Greg Bell asked;
Does anybody really believe all the complaints about the M-4's reliability (as reported in Military-week and Defense Weekly, etc) are really all exaggerations? There seems to be a real problem, and I would rather try to cut weight elsewhere if at all possible. My God, if there is one thing that has to work it is your rifle.
Yes, they are all exaggerations. They don't match up with my own personal experience or that of most other career soldiers and Marines I know. Military Week and Defense Week are
not official DOD publications. Articles like that are controversial and sell magazines. They also may be motivated by advertisers just like a lot of mainstream gunrags are.
The internet has also allowed the Army to rapidly disseminate After Action Reviews and other important information throughout the force. I have seen
no official AARs or other reports from operations in Afghanistan, the Phillipines or Iraq that identify and point out any reliability problems with any of our current small arms except the M9 pistol and the M203 grenade launcher. Problems with the M9 seem to be limited to the magazines and problems with the M203 are related to the strength of the barrel latch and it's durability when firing a high number of 40mm illumination rounds.
If there were serious reliability problems with the M4, they would have been identified in these official reports.
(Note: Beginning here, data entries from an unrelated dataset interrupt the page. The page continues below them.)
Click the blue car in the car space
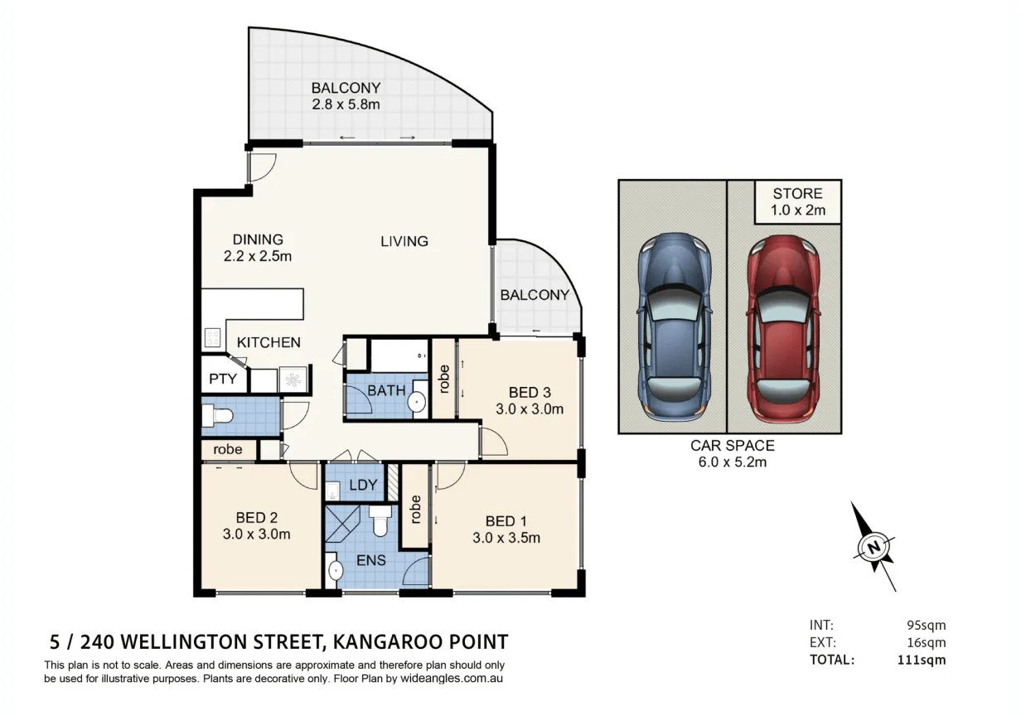pos(675,327)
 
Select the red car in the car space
pos(783,329)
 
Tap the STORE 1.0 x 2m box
pos(797,202)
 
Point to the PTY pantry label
pos(223,379)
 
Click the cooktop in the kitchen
pos(212,338)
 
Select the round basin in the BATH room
pos(416,402)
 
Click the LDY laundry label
pos(363,485)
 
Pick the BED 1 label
pos(506,521)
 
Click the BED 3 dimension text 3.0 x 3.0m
pos(530,409)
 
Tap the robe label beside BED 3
pos(444,380)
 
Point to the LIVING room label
pos(404,241)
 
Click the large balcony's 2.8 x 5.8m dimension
pos(346,104)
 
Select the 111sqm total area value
pos(922,660)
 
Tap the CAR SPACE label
pos(733,445)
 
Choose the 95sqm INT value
pos(927,626)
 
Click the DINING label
pos(258,239)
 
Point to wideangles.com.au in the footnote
pos(451,679)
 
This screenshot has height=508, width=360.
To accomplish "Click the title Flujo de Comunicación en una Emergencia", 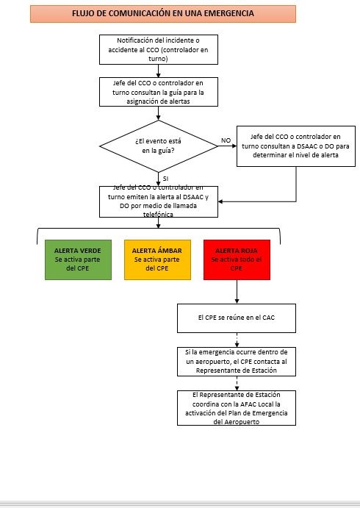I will (163, 14).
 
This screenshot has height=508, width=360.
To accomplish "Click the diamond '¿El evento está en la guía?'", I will (158, 145).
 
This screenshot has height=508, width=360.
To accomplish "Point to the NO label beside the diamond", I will (226, 140).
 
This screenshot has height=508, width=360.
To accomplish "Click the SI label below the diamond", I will (165, 179).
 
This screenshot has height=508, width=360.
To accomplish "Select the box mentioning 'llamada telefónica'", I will (159, 201).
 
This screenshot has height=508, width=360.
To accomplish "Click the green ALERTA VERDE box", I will (78, 260).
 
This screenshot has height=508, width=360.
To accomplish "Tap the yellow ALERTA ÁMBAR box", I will (157, 260).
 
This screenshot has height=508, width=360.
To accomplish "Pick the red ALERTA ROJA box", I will (237, 260).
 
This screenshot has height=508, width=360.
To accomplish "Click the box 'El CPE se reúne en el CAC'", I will (237, 318).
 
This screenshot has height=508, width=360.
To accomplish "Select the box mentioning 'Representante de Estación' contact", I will (237, 361).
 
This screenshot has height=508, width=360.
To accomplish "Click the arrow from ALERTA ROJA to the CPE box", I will (237, 291).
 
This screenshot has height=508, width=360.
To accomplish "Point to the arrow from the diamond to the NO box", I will (226, 146).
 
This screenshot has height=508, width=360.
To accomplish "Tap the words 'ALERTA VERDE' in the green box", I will (78, 250).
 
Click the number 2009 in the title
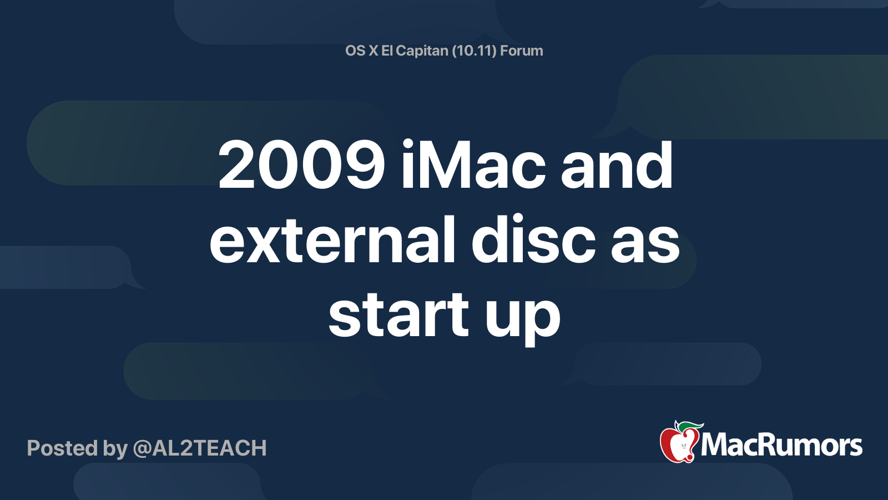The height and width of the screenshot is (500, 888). click(x=301, y=166)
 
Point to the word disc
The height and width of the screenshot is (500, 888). click(x=533, y=241)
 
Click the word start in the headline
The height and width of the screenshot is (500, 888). click(x=398, y=316)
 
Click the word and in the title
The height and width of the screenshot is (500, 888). click(x=617, y=166)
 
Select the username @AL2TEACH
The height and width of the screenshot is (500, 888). click(x=199, y=448)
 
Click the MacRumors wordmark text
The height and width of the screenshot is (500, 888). click(x=781, y=446)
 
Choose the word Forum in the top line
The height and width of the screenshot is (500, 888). click(x=521, y=51)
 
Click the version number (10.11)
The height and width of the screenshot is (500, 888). click(x=474, y=51)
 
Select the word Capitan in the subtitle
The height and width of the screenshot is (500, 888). click(x=422, y=51)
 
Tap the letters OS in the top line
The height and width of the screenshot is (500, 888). click(x=355, y=51)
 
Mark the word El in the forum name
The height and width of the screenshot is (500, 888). click(x=387, y=51)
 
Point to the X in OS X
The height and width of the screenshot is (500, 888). click(x=374, y=51)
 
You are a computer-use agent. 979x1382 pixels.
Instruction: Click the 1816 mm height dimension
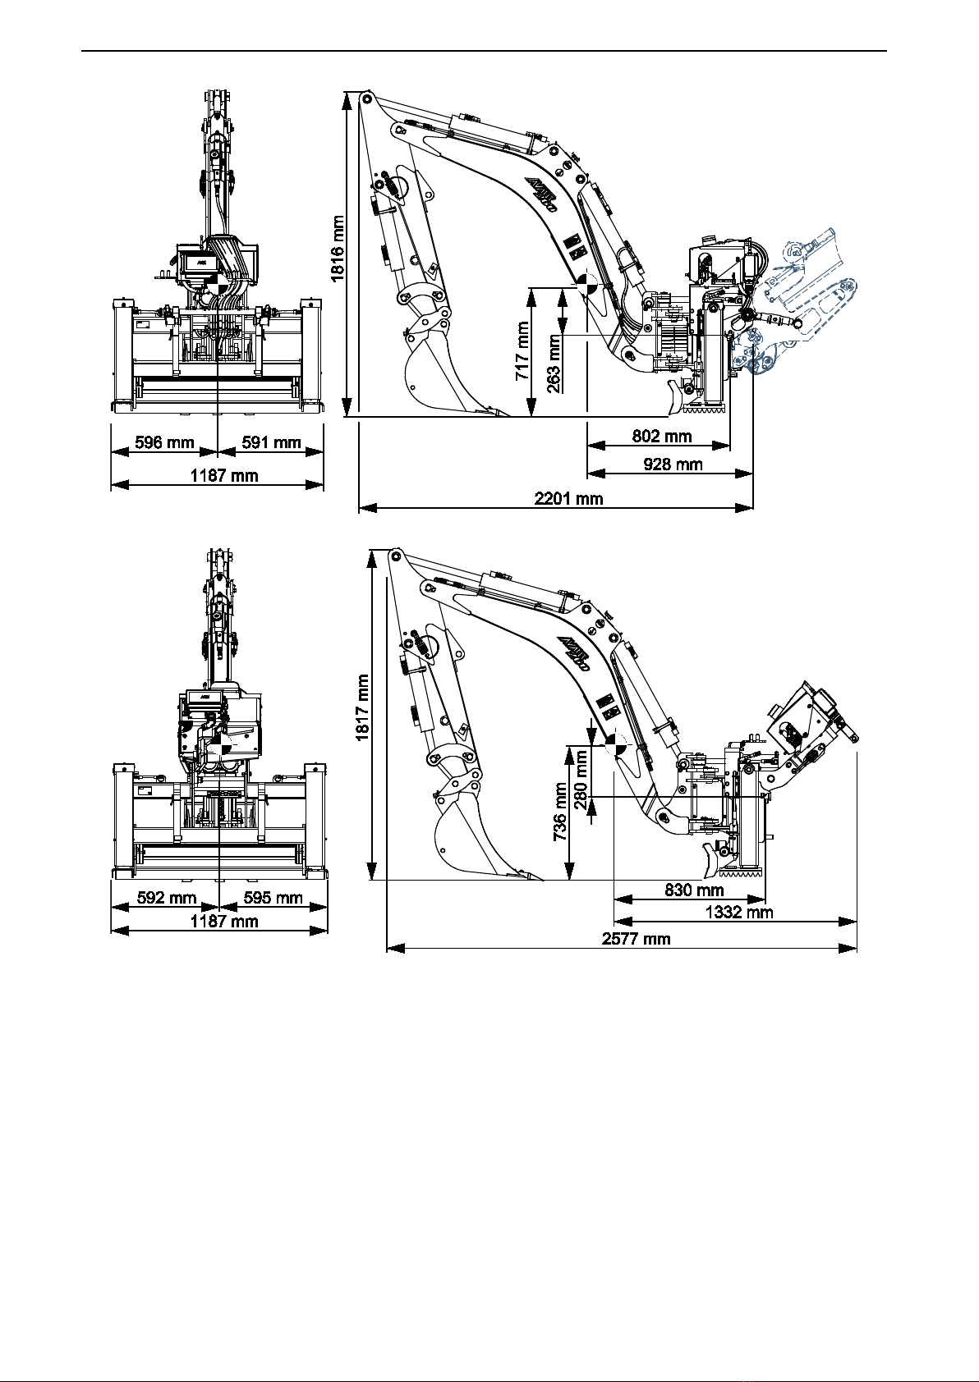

The Army Center For Lessons Learned gets these reports posted as soon as they are available. The Infantry School at Ft. Benning also gets them posted quicky. You need an AKO account, (must be active duty, reserve or guard or retired) to access the reports on the CALL website, but the Infantry School posts some where everyone can read them on theirs:
http://www-benning.army.mil/infantry/index.asp
The only place I hear of unsatisfactory perfomance of the M4/M16 is on internet boards, in the commercial military press and and in the mainstream gun rags. There are plenty of members here who have a lot of experience with this weapon. Personally, I have used the M16 in every climate from the arctic to the desert. It doesn't require a sterile battlefield, in fact you'd be surprised how much dirt and filth it does take to make it stop. The magazines are a weak point, but the new HK mag seems to have fixed that. It's not that big a deal to the soldier or Marine who just DXs a bad magazine anyway.
Two pounds is a lot of weight to add to the system. We're not going to give up the AIMSS accessories, because those things we hang all over our M4s and M16A4s are the very things that allow us to own the night and engage the enemy with accurate fire in the dark, almost as if it was daylight.
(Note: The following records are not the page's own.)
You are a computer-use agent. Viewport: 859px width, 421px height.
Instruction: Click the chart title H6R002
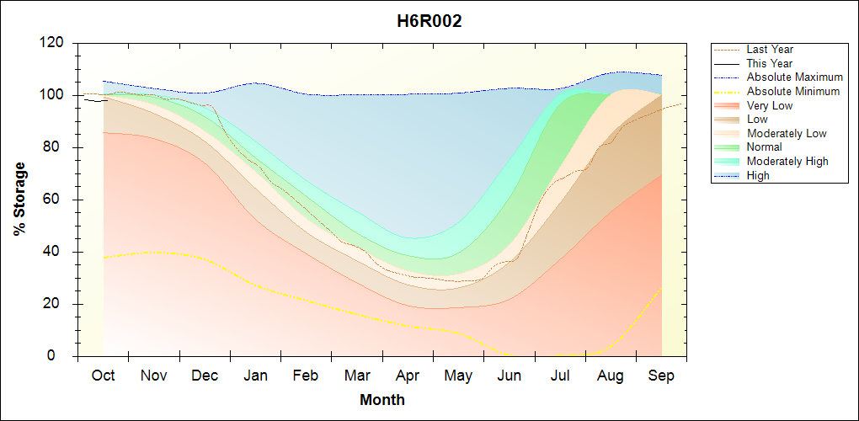click(430, 22)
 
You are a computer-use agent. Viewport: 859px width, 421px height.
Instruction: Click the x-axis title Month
click(382, 400)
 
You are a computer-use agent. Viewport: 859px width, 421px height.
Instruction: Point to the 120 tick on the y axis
click(52, 43)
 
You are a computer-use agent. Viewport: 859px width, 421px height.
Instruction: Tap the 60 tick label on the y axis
click(56, 200)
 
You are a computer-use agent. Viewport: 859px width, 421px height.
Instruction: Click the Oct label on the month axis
click(103, 376)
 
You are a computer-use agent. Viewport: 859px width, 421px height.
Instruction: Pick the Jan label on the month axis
click(255, 376)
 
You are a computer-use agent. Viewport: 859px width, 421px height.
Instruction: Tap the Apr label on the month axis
click(408, 376)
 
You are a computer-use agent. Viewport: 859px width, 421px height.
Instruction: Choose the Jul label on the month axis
click(560, 376)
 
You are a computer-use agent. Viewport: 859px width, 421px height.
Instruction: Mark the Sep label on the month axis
click(661, 376)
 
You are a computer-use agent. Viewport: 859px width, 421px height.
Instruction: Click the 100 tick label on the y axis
click(52, 95)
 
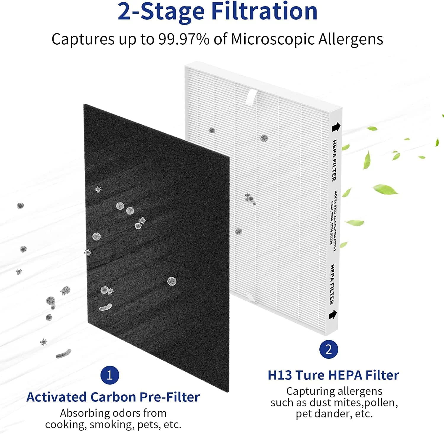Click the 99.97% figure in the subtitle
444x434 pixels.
click(184, 39)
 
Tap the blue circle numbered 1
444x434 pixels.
click(110, 375)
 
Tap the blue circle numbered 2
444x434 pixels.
click(329, 349)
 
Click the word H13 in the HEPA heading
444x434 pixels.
click(280, 375)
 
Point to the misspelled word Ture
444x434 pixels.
click(310, 375)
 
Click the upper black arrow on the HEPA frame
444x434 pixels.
click(336, 127)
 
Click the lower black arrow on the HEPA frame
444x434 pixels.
click(333, 314)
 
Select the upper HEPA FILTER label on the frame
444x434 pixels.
click(334, 160)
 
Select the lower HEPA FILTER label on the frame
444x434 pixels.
click(332, 284)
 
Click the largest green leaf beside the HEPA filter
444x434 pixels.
click(386, 189)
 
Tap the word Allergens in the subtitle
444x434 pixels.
click(350, 39)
The M4/M16 will always be hated by a segment of the shooting community. In their eyes it's not the right caliber, it's got a direct impingment gas system, it's made out of plastic and aluminum and everyone knows real guns are wood and steel etc. etc. But the soldiers and Marines who take it in harms way don't hate it. The complaints from the end users aren't there. echosixmike, Blackhawk6, OEF-Vet, Chindo18Z all have current verifiable experience and if you do a search on their posts on this subject you'll find the same answers I'm giving.
I think HKs new upper is just a pretty neat toy. If they sold them at a reasonable price, I'd buy one to play with. Probably be pretty happy with it too. But I don't think that the Army and Marines need it or want it.